◆ **WRITTEN TASK**
Rewrite all of the material, replacing "Image resolution" with "Screen size" wherever it occurs and changing nothing else.

◆ **WORKING DATA**
━━━━━━━━━━
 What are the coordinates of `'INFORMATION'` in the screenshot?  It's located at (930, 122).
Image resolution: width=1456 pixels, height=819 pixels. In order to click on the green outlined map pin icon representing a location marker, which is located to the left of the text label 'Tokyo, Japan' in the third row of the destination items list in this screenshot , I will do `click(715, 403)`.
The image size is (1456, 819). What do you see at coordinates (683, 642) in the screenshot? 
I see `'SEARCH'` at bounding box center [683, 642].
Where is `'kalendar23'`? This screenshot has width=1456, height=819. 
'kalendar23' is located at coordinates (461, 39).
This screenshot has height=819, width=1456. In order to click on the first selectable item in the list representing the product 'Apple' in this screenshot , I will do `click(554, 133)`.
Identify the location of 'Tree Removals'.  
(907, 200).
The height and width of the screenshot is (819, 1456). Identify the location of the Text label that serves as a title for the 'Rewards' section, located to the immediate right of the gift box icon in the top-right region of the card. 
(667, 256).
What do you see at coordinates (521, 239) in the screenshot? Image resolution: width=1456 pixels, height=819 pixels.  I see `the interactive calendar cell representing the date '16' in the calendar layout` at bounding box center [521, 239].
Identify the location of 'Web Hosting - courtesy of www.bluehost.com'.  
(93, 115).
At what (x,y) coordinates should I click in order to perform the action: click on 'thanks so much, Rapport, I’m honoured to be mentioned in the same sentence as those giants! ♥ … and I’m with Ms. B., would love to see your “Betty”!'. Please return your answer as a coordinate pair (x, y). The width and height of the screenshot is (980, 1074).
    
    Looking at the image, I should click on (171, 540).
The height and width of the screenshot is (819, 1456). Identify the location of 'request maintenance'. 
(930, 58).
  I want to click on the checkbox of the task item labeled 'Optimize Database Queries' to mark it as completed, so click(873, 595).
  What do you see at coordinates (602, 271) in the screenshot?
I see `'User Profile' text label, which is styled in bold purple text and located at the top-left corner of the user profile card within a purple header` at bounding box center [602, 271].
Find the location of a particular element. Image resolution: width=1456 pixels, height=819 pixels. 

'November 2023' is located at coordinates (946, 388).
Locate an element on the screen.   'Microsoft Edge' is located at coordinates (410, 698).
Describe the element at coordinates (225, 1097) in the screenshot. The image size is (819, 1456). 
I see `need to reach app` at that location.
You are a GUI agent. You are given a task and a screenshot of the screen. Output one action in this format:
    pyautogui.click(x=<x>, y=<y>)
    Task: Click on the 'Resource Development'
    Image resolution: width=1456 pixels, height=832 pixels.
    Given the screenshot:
━━━━━━━━━━
◆ **RESULT OF THE EXERCISE**
 What are the coordinates of `'INFORMATION'` in the screenshot?  It's located at (930, 122).
Screen size: width=1456 pixels, height=819 pixels. In order to click on the green outlined map pin icon representing a location marker, which is located to the left of the text label 'Tokyo, Japan' in the third row of the destination items list in this screenshot , I will do `click(715, 403)`.
The image size is (1456, 819). What do you see at coordinates (683, 642) in the screenshot? 
I see `'SEARCH'` at bounding box center [683, 642].
Where is `'kalendar23'`? This screenshot has width=1456, height=819. 
'kalendar23' is located at coordinates (461, 39).
This screenshot has height=819, width=1456. In order to click on the first selectable item in the list representing the product 'Apple' in this screenshot , I will do `click(554, 133)`.
Identify the location of 'Tree Removals'.  
(907, 200).
The height and width of the screenshot is (819, 1456). Identify the location of the Text label that serves as a title for the 'Rewards' section, located to the immediate right of the gift box icon in the top-right region of the card. 
(667, 256).
What do you see at coordinates (521, 239) in the screenshot? Screen size: width=1456 pixels, height=819 pixels.  I see `the interactive calendar cell representing the date '16' in the calendar layout` at bounding box center [521, 239].
Identify the location of 'Web Hosting - courtesy of www.bluehost.com'.  
(93, 115).
At what (x,y) coordinates should I click in order to perform the action: click on 'thanks so much, Rapport, I’m honoured to be mentioned in the same sentence as those giants! ♥ … and I’m with Ms. B., would love to see your “Betty”!'. Please return your answer as a coordinate pair (x, y). The width and height of the screenshot is (980, 1074).
    
    Looking at the image, I should click on (171, 540).
The height and width of the screenshot is (819, 1456). Identify the location of 'request maintenance'. 
(930, 58).
  I want to click on the checkbox of the task item labeled 'Optimize Database Queries' to mark it as completed, so click(873, 595).
  What do you see at coordinates (602, 271) in the screenshot?
I see `'User Profile' text label, which is styled in bold purple text and located at the top-left corner of the user profile card within a purple header` at bounding box center [602, 271].
Find the location of a particular element. Screen size: width=1456 pixels, height=819 pixels. 

'November 2023' is located at coordinates (946, 388).
Locate an element on the screen.   'Microsoft Edge' is located at coordinates (410, 698).
Describe the element at coordinates (225, 1097) in the screenshot. The image size is (819, 1456). 
I see `need to reach app` at that location.
You are a GUI agent. You are given a task and a screenshot of the screen. Output one action in this format:
    pyautogui.click(x=<x>, y=<y>)
    Task: Click on the 'Resource Development'
    Screen size: width=1456 pixels, height=832 pixels.
    Given the screenshot:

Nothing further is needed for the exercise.